Exercise directions -
Using the records below, copy every line that holds the string "computer".

Dataset content -
*** Begin section ***
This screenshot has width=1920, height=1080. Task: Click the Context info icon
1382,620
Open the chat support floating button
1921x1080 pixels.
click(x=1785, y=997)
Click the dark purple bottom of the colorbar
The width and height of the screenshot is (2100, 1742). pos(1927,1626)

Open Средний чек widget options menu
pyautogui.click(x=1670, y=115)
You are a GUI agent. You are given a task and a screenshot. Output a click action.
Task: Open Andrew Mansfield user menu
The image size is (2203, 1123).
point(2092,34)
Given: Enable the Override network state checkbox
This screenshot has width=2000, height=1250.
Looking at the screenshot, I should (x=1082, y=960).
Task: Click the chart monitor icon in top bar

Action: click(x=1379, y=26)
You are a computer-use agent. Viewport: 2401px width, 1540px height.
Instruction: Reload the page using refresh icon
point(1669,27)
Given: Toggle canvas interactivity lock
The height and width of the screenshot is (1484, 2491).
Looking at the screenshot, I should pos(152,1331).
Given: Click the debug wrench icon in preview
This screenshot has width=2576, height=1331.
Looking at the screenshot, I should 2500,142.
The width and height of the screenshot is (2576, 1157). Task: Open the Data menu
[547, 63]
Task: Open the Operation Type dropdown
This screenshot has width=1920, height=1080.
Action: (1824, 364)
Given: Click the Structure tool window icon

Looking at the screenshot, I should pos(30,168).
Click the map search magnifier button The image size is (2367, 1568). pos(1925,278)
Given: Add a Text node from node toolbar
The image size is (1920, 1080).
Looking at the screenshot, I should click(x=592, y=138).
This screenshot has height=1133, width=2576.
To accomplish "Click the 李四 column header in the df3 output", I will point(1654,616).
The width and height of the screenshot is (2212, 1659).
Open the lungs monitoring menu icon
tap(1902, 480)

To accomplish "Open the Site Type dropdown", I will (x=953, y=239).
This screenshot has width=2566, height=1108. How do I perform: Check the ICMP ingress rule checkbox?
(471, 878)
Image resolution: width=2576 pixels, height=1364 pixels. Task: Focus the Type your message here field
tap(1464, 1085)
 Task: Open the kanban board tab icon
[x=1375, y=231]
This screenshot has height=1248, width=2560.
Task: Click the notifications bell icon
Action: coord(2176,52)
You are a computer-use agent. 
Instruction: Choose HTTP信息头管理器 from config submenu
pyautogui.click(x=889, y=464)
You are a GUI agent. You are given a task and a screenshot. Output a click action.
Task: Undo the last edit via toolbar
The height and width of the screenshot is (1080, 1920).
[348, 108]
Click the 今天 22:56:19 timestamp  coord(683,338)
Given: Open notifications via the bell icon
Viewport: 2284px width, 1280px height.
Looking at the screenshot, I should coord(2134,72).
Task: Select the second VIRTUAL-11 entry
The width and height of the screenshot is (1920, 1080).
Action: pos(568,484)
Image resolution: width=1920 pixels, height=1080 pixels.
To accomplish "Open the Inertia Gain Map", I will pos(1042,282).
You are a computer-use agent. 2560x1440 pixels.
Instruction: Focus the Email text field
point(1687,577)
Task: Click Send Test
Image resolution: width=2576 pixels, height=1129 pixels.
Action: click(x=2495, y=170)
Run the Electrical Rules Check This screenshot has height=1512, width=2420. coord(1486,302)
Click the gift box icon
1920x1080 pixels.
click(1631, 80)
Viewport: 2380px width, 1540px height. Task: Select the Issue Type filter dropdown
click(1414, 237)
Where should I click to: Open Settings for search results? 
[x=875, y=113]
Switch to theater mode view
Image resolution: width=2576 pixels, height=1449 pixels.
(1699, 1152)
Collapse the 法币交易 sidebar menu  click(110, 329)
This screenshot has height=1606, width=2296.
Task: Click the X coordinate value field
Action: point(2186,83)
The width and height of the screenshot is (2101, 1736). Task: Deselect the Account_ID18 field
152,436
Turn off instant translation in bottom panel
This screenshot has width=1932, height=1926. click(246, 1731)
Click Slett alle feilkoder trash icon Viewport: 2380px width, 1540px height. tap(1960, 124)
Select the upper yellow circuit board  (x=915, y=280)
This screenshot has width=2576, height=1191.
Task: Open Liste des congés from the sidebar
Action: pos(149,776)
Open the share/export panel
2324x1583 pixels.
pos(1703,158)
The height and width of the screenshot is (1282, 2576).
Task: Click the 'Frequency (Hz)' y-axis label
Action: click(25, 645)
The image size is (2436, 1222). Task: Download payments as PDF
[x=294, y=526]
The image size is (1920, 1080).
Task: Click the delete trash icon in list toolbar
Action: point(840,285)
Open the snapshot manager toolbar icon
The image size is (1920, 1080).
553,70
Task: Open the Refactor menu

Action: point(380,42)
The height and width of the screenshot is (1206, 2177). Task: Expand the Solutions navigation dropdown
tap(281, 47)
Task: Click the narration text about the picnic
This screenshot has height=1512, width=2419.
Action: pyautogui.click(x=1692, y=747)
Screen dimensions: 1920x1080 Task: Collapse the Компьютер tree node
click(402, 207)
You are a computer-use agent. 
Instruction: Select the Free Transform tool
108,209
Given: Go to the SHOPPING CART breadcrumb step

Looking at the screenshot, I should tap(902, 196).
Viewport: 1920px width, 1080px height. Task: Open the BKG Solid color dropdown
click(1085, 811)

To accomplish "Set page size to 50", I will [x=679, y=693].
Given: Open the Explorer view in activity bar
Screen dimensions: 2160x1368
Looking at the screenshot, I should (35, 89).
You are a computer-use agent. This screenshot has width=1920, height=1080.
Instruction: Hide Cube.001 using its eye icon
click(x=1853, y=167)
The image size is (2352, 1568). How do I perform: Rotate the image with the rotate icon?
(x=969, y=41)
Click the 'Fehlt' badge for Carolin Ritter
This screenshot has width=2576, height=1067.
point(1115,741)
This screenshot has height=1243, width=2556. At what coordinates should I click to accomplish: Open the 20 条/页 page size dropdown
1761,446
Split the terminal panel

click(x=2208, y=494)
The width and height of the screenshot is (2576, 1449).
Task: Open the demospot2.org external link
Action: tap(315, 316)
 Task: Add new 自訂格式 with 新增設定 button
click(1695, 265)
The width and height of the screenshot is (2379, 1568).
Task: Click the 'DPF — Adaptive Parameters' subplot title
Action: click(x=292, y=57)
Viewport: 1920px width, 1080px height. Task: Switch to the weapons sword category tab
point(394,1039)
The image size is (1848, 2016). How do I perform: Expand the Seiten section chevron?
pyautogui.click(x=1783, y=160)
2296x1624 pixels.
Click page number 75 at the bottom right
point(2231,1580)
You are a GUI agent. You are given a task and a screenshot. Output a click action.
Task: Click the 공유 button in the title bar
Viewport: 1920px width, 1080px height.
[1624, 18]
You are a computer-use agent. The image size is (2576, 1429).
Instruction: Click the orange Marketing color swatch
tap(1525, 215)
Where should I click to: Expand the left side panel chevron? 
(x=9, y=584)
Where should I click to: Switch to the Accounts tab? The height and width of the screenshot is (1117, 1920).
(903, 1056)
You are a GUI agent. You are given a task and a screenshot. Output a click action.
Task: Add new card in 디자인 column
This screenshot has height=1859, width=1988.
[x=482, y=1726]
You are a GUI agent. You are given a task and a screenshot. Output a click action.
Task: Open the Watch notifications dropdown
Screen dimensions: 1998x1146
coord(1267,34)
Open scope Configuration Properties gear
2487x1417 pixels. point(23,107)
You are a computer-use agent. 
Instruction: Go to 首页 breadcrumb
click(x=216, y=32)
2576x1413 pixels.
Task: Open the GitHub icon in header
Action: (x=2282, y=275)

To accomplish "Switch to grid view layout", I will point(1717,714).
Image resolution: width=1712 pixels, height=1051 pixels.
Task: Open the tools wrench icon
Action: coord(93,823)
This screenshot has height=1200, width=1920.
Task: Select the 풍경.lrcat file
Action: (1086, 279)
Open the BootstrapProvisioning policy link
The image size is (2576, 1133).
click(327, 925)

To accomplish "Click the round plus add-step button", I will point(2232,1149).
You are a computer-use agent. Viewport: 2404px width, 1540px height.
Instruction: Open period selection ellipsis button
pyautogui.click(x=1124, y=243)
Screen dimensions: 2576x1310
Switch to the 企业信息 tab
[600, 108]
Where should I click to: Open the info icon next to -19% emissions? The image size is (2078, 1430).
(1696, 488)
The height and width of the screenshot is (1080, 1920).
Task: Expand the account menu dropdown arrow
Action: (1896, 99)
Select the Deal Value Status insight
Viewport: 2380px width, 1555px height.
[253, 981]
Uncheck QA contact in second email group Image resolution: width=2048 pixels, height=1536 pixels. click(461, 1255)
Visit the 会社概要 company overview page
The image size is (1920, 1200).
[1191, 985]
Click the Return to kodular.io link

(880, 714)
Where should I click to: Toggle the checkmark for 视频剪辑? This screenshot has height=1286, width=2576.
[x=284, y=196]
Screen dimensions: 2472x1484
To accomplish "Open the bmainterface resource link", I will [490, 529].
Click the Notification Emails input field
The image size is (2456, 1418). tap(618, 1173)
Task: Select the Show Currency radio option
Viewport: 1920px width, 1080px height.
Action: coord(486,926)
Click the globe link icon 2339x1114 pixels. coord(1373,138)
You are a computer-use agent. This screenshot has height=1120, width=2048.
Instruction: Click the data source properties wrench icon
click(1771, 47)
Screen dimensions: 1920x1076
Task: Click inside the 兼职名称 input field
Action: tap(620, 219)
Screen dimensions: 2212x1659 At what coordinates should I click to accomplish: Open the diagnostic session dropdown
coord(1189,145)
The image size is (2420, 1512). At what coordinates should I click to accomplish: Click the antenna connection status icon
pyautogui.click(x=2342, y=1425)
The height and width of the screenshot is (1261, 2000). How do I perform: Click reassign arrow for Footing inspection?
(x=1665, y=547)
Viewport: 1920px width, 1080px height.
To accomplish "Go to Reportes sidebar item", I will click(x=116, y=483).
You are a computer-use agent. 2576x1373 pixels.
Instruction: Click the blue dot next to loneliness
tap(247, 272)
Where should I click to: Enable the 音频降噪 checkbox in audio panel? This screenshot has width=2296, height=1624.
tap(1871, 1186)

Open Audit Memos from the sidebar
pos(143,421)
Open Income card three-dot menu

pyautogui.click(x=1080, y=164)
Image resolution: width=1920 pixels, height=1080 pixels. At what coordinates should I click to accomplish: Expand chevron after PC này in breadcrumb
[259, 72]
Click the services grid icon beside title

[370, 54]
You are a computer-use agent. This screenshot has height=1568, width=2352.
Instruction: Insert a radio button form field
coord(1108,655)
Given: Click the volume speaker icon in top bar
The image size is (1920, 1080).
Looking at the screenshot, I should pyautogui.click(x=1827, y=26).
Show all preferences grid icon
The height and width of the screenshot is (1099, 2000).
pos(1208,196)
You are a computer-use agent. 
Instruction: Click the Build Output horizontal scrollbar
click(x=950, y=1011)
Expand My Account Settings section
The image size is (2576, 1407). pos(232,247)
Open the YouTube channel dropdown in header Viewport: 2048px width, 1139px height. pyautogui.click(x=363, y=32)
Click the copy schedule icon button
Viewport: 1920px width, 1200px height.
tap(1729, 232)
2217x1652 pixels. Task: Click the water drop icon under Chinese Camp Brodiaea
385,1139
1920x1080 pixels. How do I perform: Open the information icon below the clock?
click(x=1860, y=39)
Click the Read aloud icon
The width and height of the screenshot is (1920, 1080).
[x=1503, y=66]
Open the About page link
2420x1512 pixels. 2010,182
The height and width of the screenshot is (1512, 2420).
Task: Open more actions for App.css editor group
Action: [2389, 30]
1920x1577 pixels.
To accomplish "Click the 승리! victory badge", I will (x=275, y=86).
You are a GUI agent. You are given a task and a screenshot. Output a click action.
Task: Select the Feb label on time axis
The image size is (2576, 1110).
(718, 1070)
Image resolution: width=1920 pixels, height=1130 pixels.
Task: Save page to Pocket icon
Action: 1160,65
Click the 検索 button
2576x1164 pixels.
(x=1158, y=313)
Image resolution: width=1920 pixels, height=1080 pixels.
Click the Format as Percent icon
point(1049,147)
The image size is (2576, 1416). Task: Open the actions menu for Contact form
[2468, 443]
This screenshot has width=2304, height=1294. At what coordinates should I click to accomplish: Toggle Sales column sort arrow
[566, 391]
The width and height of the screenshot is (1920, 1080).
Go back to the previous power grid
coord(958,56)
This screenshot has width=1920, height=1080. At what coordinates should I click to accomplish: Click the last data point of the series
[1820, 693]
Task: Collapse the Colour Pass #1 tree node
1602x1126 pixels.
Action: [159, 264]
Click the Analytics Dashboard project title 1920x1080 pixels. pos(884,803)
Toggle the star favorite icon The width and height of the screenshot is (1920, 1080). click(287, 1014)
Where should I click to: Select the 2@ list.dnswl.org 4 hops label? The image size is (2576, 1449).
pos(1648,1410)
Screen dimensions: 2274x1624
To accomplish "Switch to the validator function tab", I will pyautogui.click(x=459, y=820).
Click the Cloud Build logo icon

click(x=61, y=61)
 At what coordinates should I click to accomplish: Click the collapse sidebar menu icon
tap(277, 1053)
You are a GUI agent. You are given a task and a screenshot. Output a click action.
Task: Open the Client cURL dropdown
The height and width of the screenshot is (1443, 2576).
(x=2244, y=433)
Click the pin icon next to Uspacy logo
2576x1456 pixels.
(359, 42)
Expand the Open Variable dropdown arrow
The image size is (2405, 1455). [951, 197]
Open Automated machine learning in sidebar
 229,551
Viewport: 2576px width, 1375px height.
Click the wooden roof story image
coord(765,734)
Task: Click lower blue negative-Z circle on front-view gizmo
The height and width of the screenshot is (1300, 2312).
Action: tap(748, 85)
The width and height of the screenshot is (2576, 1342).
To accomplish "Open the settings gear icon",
*** End section ***
Output for this exercise -
You are a computer-use agent. Viewport: 2401px width, 1540px height.
You are a computer-use agent. 
You are a computer-use agent. 2560x1440 pixels.
You are a computer-use agent. 
You are a computer-use agent. This screenshot has width=1920, height=1080.
You are a computer-use agent. The image size is (2576, 1429).
You are a computer-use agent. 
You are a computer-use agent. Viewport: 2404px width, 1540px height.
You are a computer-use agent. This screenshot has height=1120, width=2048.
You are a computer-use agent. 2576x1373 pixels.
You are a computer-use agent. This screenshot has height=1568, width=2352.
You are a computer-use agent. 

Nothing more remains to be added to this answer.